A horse is a horse, of course, of course---but the horse in director Steven Spielberg’s sweeping, sentimental new drama is no wisecracking Mr. Ed.
“War Horse,” based on the children’s book that became a hit Broadway play, is the powerful tale of a spirited stallion sold off his farmland home in the English countryside and pressed into military service on the muddy, bloody battlefields of World War I.
Joey, as he’s named by Albert, the young British teen who raises him, is an exceptional steed who touches the lives of everyone with whom he comes in contact---the British cavalry officer who rides him into a spray of bullets, the soldiers who harness him to haul the machinery of war, the kindly French farmer and his granddaughter who shelter him.
But will Joey and Albert ever be reunited?
That’s the heart-tugging question that drives “War Horse,” even when Albert gets news that makes him think his beloved warmblood has surely been lost.
Spielberg assembles a broad, Brit-centric cast that includes David Thewlis (from the “Harry Potter” movies) and Emily Watson (who starred alongside Adam Sandler “Punch Drunk Love”). Newcomer Jeremy Irvine makes his movie debut as Albert.
But the real star is the horse---or, rather, the horses---that play Joey, upon which the focus remains although the settings change and other characters come and go, often tragically. Spielberg, his longtime, go-to cinematographer Jasusz Kaminski, and the animal trainers do a truly masterful job of conveying the personality, emotions and thoughts of the beautiful, magnificent “beast” whose amazing journey takes him so far, far away from home.

Raw data:
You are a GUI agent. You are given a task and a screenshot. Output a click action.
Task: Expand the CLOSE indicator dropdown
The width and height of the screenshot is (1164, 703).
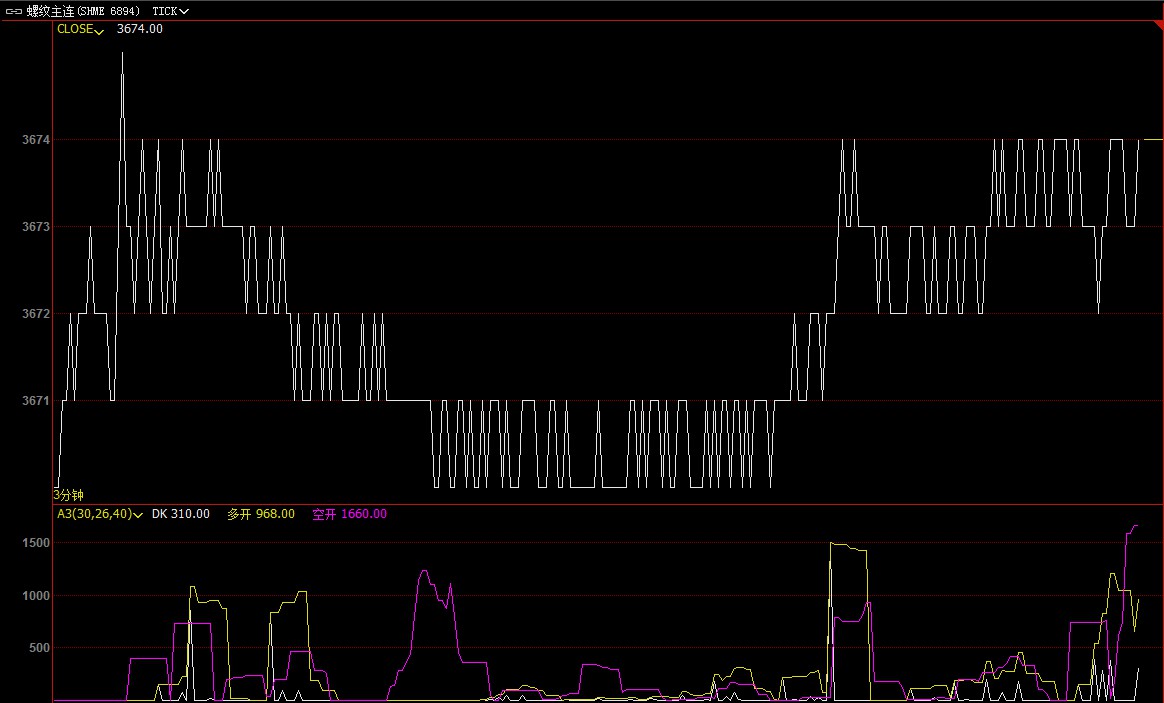(x=80, y=30)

Brief: Write out the part of the film review that begins with the words "But will Joey" and ends with "debut as Albert.", switching "Albert" to "Alfred" everywhere it appears.

Your response:
But will Joey and Alfred ever be reunited?
That’s the heart-tugging question that drives “War Horse,” even when Alfred gets news that makes him think his beloved warmblood has surely been lost.
Spielberg assembles a broad, Brit-centric cast that includes David Thewlis (from the “Harry Potter” movies) and Emily Watson (who starred alongside Adam Sandler “Punch Drunk Love”). Newcomer Jeremy Irvine makes his movie debut as Alfred.